United States District Court, D. Maryland

October 5, 2016

SENECA ONE FINANCE, INC., Plaintiff,
v.
KRIS BLOSHUK Defendant.

          MEMORANDUM OPINION

          ROGER W. TITUS UNITED STATES DISTRICT JUDGE

         On June 3, 2016, Seneca One Finance, Inc. filed a Complaint in the Circuit Court for Montgomery County, Maryland against former employee Kris Bloshuk. Seneca One alleged that Ms. Bloshuk breached the non-competition and non-solicitation provisions of her employment contract, and that she engaged in a civil conspiracy with her new employer, DRB Capital, to breach Ms. Bloshuk's contract with and fiduciary duties to Seneca One. ECF No. 2. Seneca One also sought an accounting from Ms. Bloshuk for monies unjustly received as a result of her alleged breach. Id. Ms. Bloshuk removed the case to this Court on June 3, 2016, ECF No. 1, and on June 10, 2016 filed a Motion to Dismiss pursuant to Federal Rule of Civil Procedure 12(b)(6), ECF No. 12. A Motions Hearing was held on August 10, 2016. ECF No. 20. For the reasons that follow, Ms. Bloshuk's Motion to Dismiss will be granted.

         FACTS

         I. Seneca One's Business

         Seneca One engages in what it describes as the “highly competitive business of receivable factoring and financing, including financial services and solutions for recipients of deferred payments.” ECF No. 2 ¶ 6. Put simply, its principal activity is to purchase for a lump sum all or a portion of structured settlement annuities or other deferred payment plans.[1] Seneca One identifies structured settlement annuitants or recipients of other deferred payments and alleged that it then works with these individuals with a goal toward finalizing the purchase of the structured settlement payments. Id. ¶ 7. After Seneca One closes a deal with a customer, it alleged that it “commits significant resources to ensure that the customer's experience is a positive one, ” including bearing the costs to obtain court approval of the transaction and advancing large sums of money to the customer prior to obtaining court approval. Id. ¶ 17. It is through these efforts, Seneca One alleged, that Seneca One “builds goodwill with customers and enables Seneca One representatives to build on that goodwill and establish relationships with customers.” Id. The names of these annuitants are usually a matter of public record, and Seneca One allegedly engages in this business throughout the United States. See Id. ¶ 6; ECF No. 15, at 4 (“the names of structured settlement annuitants are in the public record.”).

(Data excerpt):

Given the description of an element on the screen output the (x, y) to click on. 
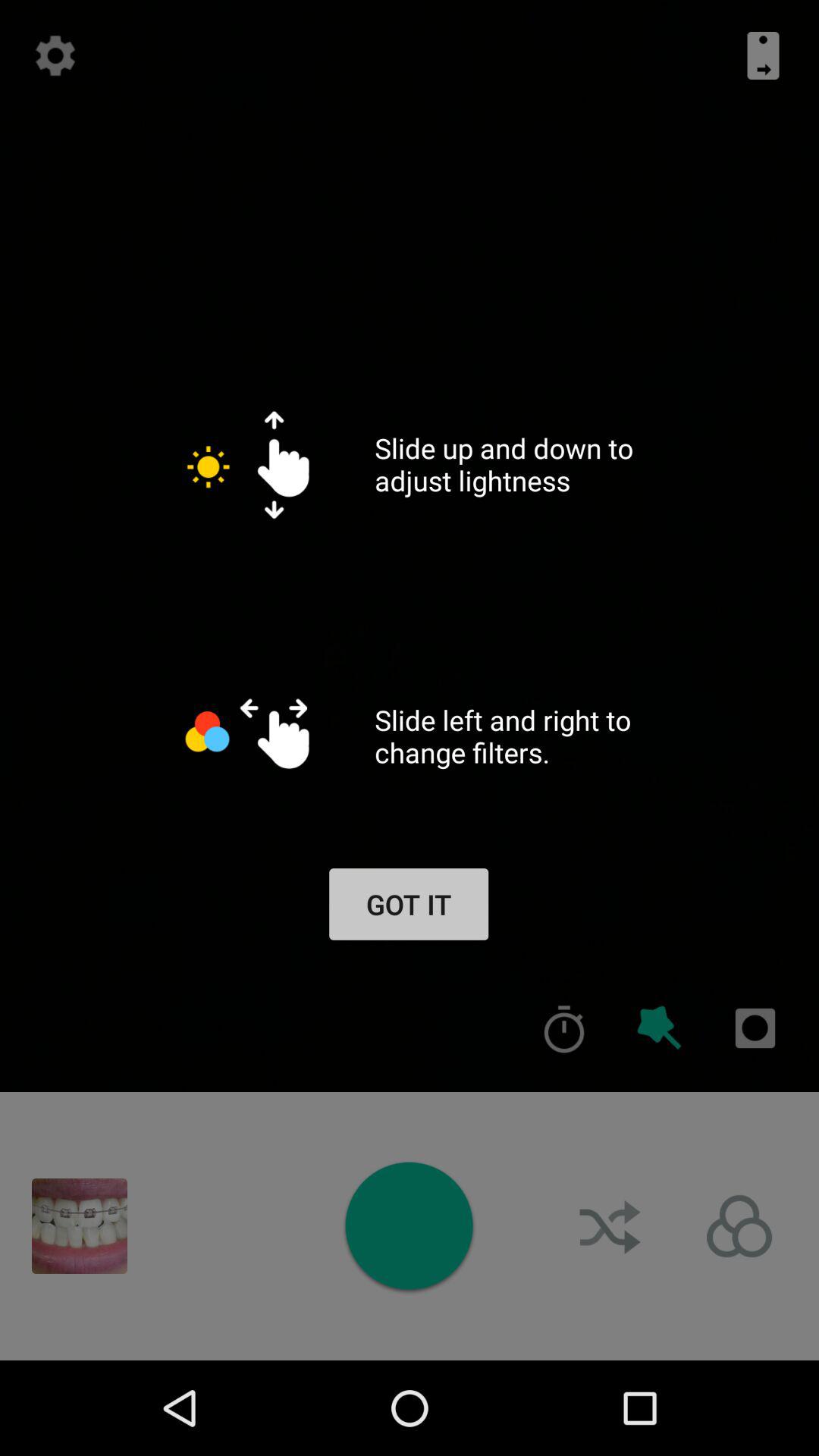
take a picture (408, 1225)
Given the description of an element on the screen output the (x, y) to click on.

(Exercise requirements): Reproduce the passage of the court opinion from "On June 3, 2016, Seneca" to "will be granted.", word for word.

(Output for this task):
On June 3, 2016, Seneca One Finance, Inc. filed a Complaint in the Circuit Court for Montgomery County, Maryland against former employee Kris Bloshuk. Seneca One alleged that Ms. Bloshuk breached the non-competition and non-solicitation provisions of her employment contract, and that she engaged in a civil conspiracy with her new employer, DRB Capital, to breach Ms. Bloshuk's contract with and fiduciary duties to Seneca One. ECF No. 2. Seneca One also sought an accounting from Ms. Bloshuk for monies unjustly received as a result of her alleged breach. Id. Ms. Bloshuk removed the case to this Court on June 3, 2016, ECF No. 1, and on June 10, 2016 filed a Motion to Dismiss pursuant to Federal Rule of Civil Procedure 12(b)(6), ECF No. 12. A Motions Hearing was held on August 10, 2016. ECF No. 20. For the reasons that follow, Ms. Bloshuk's Motion to Dismiss will be granted.